Green River Blues

by Elsa Howell

 

I’ve been tied to the sleeping city on

          this side of the river long enough for

                    my broken boughs to be splinted with iron and braced

                    with concrete. Sky high, rachis

swaying as the winds get colder. I eat

          quietly in the back alley

                    alone like the other flies.

I’m predatory here

          in the cattails, lurking like the ringneck

I crushed with a brick seven summers ago.

He sat in the grass waiting,

                    breathing dirt through his tongue and laughing. But snakes

          can’t stand the cold.



I am an old woman named after

                    another old woman whose body had to cross

                              the green river alone.

If I could go home now, I'd wrap

                    my grapevine arms around her gumtree hips

          and tell her we all cross green rivers somehow.

Crossing them a second time is the hard part.
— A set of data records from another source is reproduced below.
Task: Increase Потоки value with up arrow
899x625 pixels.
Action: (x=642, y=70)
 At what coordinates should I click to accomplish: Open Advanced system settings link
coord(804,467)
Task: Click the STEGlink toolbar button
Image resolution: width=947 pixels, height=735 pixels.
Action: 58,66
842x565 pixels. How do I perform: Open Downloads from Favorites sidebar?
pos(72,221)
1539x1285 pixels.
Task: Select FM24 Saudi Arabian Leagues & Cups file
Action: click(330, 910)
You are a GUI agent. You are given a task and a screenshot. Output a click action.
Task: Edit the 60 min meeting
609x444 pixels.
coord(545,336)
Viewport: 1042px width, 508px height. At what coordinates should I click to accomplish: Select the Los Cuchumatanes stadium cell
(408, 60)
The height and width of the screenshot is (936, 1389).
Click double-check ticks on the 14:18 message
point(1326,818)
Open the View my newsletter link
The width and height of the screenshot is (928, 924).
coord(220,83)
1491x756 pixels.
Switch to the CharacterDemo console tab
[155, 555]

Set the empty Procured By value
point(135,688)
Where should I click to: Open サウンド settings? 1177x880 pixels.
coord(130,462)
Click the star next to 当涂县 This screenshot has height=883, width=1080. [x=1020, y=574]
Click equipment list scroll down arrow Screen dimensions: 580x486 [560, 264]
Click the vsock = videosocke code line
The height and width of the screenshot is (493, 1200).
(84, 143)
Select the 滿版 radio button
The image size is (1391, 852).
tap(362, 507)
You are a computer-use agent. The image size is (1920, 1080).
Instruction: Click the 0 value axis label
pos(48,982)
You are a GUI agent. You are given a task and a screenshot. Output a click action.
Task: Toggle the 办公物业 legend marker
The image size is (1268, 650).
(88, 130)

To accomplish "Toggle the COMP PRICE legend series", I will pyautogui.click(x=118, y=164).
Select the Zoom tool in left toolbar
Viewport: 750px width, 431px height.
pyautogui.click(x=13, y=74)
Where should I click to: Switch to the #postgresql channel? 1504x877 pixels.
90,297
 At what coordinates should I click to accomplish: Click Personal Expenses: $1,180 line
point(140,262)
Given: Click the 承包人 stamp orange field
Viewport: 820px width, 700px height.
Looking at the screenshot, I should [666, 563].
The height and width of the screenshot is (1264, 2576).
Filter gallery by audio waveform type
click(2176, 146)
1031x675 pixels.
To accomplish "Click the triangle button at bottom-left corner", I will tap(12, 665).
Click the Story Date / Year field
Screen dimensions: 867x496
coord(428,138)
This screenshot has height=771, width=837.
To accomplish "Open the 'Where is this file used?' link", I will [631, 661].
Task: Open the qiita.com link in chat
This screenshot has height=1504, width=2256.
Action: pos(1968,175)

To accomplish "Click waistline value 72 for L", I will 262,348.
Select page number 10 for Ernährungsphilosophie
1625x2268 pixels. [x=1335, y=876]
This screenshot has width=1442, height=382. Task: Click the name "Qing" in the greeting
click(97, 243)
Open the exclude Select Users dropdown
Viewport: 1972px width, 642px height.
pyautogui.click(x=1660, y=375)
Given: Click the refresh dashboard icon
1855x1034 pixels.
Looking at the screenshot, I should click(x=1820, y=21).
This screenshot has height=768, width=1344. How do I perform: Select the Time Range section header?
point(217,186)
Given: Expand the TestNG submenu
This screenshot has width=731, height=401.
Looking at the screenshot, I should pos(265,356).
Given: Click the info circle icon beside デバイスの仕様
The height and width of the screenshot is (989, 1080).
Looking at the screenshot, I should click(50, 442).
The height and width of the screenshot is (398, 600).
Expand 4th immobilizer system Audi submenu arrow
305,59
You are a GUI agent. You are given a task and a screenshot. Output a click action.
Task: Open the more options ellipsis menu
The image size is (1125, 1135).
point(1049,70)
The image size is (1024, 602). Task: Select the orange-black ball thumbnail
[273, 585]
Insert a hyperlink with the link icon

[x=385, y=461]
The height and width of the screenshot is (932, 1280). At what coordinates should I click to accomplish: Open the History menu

The old billy goat in my backyard told me once

          that the Devil asks you nine questions before you can cross the green river

                    a second time.



I part the grass and

          the bruised clouds searching for his answers, but

                    I can’t find them.

I find only snakes, black

          and copper, frozen, sleeping,

                    too cold to do anything but whisper

          good men die too.

The city and the green river take what answers I do have and toss them

          playfully to the wind. They whip at my cheeks like strands of

                              lemon hair as my skin collects silt loam.

          I am granite on this side of the river.

                    I am a child on the other.